La Blefaroplastica superiore consiste nella rimozione dell’eccesso di pelle della palpebra superiore. Questo eccesso di pelle, che può essere costituzionale o spesso legato ai cambiamenti della elasticità della pelle, si chiama dermatochalasi o blefarochalasi. Ogni tanto sussiste anche la necessità di rimuovere grasso.
È molto importante lavorare meticolosamente ed eliminare al millimetro la pelle da rimuovere, senza rimuoverne in eccesso per non disturbare la chiusura necessaria a mantenere l’occhio sano. Per questo motivo è ideale rivolgersi ad un chirurgo con esperienza in oculoplastica, affidando i vostri occhi a mani sicure!

L’intervento viene eseguito ambulatoriamente in anestesia locale. Se il paziente lo desidera si può anche eseguire una lieve sedazione o addirittura un’anestesia generale.

Talvolta la Blefaroplastica superiore dev’essere associata a un intervento di alzamento delle palpebre, vale a dire un intervento di accorciamento del muscolo levatore per alzare la palpebra che cade (palpebra cadente).
La Blefaroplastica superiore può essere coperta dalle casse malati.

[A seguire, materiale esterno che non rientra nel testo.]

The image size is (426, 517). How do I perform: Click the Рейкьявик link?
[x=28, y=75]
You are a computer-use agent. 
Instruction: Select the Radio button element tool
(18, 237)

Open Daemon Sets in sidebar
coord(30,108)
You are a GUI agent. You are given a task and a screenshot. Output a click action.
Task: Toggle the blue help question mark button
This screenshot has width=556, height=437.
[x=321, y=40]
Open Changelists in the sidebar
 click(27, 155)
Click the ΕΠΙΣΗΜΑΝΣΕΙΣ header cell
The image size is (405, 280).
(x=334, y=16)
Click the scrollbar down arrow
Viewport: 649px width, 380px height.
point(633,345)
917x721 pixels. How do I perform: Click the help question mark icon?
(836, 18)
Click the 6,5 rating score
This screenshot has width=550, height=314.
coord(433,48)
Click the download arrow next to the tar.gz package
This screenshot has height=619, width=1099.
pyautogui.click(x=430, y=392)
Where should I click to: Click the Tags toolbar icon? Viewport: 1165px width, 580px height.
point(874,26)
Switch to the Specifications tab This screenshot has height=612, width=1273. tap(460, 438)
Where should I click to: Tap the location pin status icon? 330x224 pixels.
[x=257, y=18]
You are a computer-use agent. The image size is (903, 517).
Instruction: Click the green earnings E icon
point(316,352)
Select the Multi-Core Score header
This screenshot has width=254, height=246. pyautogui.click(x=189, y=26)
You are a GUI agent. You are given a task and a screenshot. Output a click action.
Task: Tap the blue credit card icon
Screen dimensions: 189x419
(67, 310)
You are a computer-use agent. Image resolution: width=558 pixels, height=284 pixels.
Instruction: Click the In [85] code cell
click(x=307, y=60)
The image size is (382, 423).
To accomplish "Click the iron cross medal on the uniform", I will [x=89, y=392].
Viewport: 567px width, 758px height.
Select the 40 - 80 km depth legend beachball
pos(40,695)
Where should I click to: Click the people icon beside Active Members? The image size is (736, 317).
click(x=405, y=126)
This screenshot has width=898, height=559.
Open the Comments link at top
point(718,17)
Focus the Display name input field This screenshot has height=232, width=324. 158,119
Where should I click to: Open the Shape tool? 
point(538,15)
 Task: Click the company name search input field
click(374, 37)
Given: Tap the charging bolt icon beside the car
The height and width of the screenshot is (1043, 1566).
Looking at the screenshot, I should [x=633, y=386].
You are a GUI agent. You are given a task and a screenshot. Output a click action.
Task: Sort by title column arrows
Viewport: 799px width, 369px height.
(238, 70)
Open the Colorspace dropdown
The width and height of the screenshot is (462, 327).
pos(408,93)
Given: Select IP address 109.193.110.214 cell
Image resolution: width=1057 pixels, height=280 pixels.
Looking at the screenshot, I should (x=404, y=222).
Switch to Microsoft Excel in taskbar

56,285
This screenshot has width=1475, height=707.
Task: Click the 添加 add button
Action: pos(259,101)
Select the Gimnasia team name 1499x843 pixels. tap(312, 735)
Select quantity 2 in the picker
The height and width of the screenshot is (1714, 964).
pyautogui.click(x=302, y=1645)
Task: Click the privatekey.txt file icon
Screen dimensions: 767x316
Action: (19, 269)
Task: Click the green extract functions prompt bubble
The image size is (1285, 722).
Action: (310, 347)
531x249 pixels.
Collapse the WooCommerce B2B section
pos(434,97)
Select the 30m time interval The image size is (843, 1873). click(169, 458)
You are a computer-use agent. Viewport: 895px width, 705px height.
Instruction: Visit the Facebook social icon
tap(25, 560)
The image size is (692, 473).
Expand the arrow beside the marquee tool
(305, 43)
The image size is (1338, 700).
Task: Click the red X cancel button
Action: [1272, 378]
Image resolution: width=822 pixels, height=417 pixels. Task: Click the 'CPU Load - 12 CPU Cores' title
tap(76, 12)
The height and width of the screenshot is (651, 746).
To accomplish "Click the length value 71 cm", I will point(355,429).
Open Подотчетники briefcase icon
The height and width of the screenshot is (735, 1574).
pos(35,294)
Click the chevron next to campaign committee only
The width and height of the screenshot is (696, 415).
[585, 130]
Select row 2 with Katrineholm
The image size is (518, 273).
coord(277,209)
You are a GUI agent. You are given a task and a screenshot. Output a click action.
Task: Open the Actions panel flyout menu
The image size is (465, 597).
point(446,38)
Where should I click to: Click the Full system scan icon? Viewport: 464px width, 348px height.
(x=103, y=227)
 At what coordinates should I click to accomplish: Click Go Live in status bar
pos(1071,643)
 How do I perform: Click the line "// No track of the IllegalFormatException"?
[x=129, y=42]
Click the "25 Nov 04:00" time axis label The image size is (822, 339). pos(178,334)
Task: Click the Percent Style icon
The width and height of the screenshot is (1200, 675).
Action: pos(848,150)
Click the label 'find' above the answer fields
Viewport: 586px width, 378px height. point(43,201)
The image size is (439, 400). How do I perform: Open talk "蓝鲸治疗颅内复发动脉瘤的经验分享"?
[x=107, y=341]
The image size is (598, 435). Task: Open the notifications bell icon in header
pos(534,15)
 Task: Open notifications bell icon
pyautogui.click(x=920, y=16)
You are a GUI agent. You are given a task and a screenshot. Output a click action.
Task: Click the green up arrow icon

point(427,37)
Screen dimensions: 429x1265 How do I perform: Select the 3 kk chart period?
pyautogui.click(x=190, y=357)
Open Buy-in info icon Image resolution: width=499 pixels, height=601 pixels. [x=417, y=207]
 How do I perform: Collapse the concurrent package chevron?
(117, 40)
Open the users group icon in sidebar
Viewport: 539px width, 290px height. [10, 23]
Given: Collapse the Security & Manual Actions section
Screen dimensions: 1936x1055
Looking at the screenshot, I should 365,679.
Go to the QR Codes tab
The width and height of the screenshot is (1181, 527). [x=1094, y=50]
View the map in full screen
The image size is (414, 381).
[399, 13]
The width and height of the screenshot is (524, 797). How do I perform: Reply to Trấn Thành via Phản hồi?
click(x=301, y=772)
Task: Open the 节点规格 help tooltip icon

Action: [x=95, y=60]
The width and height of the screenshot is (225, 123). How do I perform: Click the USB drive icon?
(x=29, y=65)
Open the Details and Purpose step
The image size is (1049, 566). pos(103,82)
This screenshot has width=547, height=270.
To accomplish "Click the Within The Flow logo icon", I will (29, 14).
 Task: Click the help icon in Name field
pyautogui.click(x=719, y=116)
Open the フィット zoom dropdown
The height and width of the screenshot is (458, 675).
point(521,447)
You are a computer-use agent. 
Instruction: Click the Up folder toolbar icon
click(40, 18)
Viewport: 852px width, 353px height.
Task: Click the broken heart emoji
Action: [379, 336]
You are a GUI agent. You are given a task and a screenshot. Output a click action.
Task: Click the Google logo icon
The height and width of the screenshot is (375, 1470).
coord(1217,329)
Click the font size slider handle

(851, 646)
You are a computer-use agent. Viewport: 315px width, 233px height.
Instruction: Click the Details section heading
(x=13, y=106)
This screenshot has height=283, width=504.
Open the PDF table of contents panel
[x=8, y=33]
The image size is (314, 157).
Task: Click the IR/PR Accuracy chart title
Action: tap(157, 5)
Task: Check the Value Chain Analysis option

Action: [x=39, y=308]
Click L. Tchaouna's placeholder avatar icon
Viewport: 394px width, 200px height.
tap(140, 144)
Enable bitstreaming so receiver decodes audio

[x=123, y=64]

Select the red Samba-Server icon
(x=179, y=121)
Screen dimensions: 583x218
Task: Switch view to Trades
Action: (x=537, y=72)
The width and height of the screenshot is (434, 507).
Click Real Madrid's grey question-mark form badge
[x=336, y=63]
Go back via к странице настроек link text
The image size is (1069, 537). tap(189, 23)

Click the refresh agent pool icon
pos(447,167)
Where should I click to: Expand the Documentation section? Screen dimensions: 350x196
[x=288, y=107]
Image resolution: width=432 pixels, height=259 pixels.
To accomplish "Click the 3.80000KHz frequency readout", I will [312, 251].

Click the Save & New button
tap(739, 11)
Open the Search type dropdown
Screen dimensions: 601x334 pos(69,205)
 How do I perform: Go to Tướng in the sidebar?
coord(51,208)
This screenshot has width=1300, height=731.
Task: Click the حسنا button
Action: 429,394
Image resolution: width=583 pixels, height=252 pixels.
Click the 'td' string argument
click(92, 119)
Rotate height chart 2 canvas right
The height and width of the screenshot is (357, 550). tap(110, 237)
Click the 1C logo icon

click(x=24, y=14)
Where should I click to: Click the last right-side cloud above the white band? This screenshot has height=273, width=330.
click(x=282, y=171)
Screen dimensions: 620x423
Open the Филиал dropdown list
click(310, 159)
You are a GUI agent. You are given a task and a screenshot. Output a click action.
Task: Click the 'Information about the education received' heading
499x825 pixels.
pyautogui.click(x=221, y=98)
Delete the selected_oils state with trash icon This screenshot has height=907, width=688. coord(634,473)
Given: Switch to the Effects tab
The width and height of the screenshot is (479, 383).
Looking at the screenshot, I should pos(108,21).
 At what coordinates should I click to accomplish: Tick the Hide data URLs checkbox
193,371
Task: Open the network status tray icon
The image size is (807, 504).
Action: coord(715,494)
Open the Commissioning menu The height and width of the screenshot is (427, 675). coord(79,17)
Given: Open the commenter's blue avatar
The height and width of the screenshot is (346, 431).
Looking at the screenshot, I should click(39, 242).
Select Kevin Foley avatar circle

La Blefaroplastica inferiore è l’operazione che si esegue per rimuovere le borse o occhiaie. Ci sono diversi aspetti che influiscono sugli inestetismi delle palpebre inferiori:

  • prolasso di grasso (occhiaie, borse sotto gli occhi);
  • eccesso di pelle (rughe delle palpebre inferiori);
  • dermatochalasis inferiore;
  • eccesso di liquido nelle palpebre inferiori;
  • edema delle palpebre inferiori;
  • palpebre gonfie;
  • blefarochalasi inferiore;
  • colorazione delle palpebre inferiori;
  • cerchi neri.

Anche in questi casi è indispensabile un esame pre-operativo mirato.

Blefaroplastica inferiore ab esterno:
Serve a rimuovere grasso ed eccesso di pelle. Anche durante questo intervento dev’essere meticolosamente controllato che non venga rimossa troppa pelle.

Blefaroplastica inferiore transcongiuntivale – Blefaroplastica miniinvasiva: serve per migliorare e/o rimuovere le occhiaie. Questa tecnica è adatta alle persone giovani perché non viene rimossa pelle. Si può combinarla con un ringiovanimento della pelle per empio PPP (Platelet rich plasma), una mesoterapia con vitamine o un filler apposito per gli occhi.